当初より、住宅扶助基準額(支給上限額)が低所得世帯の家賃平均額よりも高額だという屁理屈をこねた財政制度審議会資料を示すなど、引き下げありきの結論が導かれるのではと危惧されていました。
しかし、厚生労働省が平成26年夏に実施した生活保護世帯の居住実態調査では、生活保護世帯の劣悪な居住実態が明らかになりました。
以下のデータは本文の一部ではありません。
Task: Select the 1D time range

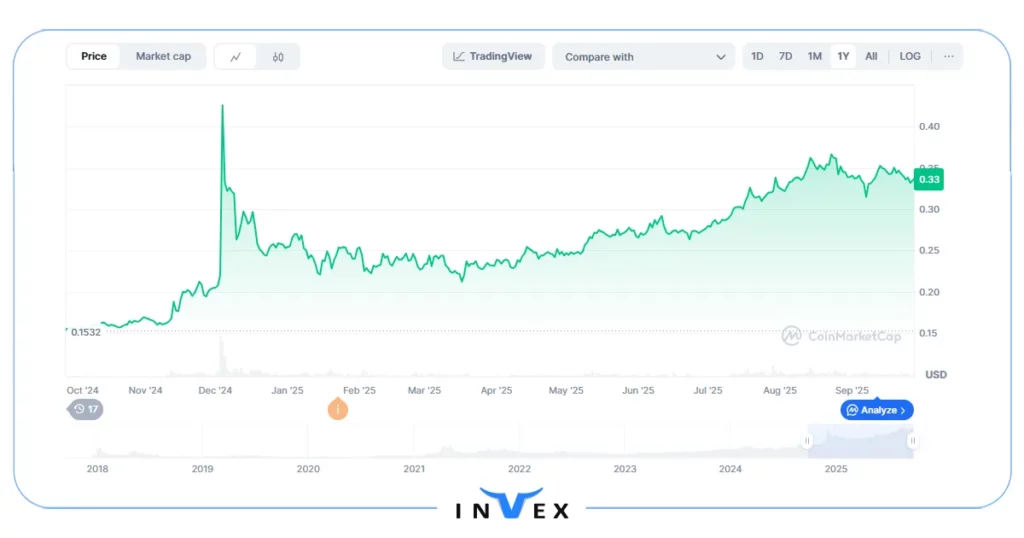Action: pyautogui.click(x=757, y=57)
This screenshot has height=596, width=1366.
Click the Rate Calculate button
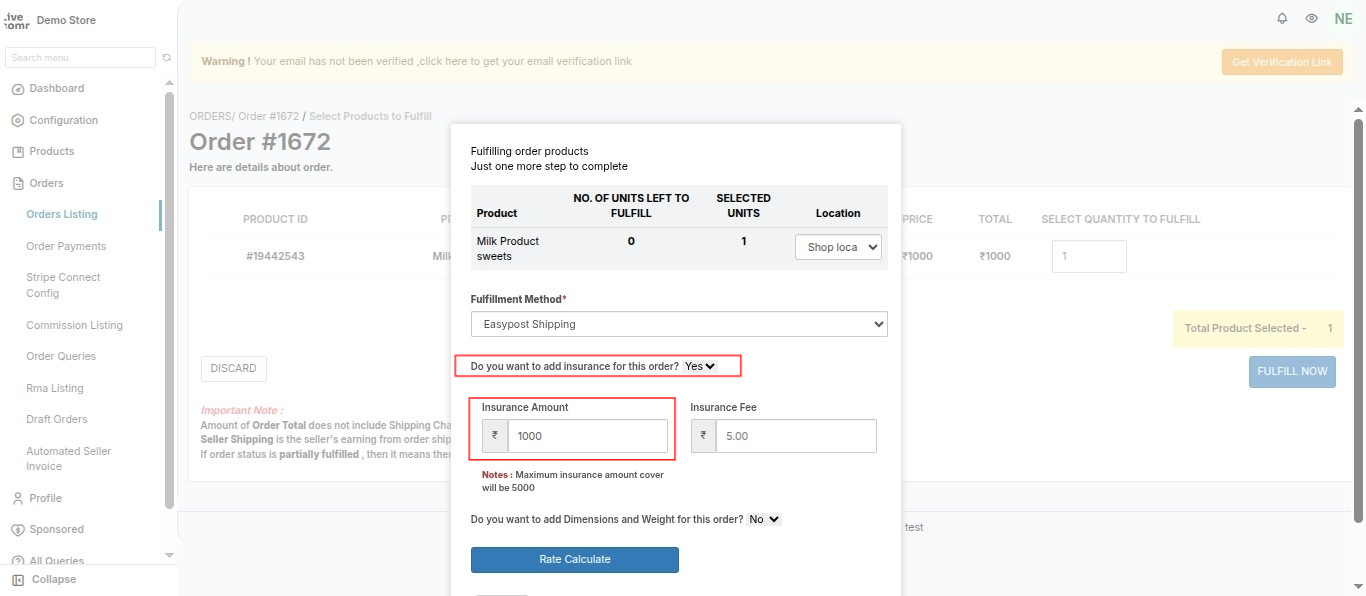[575, 560]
例えば、国は住生活基本計画(平成23年3月閣議決定)で健康で文化的な最低限度の住生活を保障する基準として「最低居住面積水準」を定め、全世帯での達成を目指しています。この最低居住面積水準の達成が、生活保護の単身世帯で46%、2人以上世帯で67%と、一般世帯よりも大きく下回っていました。また、腐朽破損物件の割合、建築基準法不適合、エレベーター等の設備の有無、駅からの距離など、いずれも一般世帯より居住環境が劣悪であることも判明しました。
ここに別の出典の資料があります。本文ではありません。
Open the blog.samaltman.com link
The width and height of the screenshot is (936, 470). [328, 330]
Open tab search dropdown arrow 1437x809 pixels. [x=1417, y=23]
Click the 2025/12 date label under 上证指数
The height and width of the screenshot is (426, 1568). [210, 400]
一方、家賃額について、生活保護世帯では住宅扶助基準額ギリギリに設定されがちであるとの厚労省(財務省)の言い分に対し、近隣同種の住宅より明らかに高額な家賃かどうかについてのケースワーカーの回答は、疑義ありが0.6%と、明らかにおかしいケースは1%にも満たない結果でした。
これを受けて、生活保護基準部会の報告書では、住宅扶助基準引き下げありきではなく、「単純に一般低所得世帯との均衡で捉えるのではなく、実質的に健康で文化的な最低限度の生活を保障しているかという観点から、検討・検証を行っていく必要がある」「より適切な住環境を確保するための方策を検討することが必要」として、むしろ生活保護世帯の住環境を改善する必要性を示唆していました。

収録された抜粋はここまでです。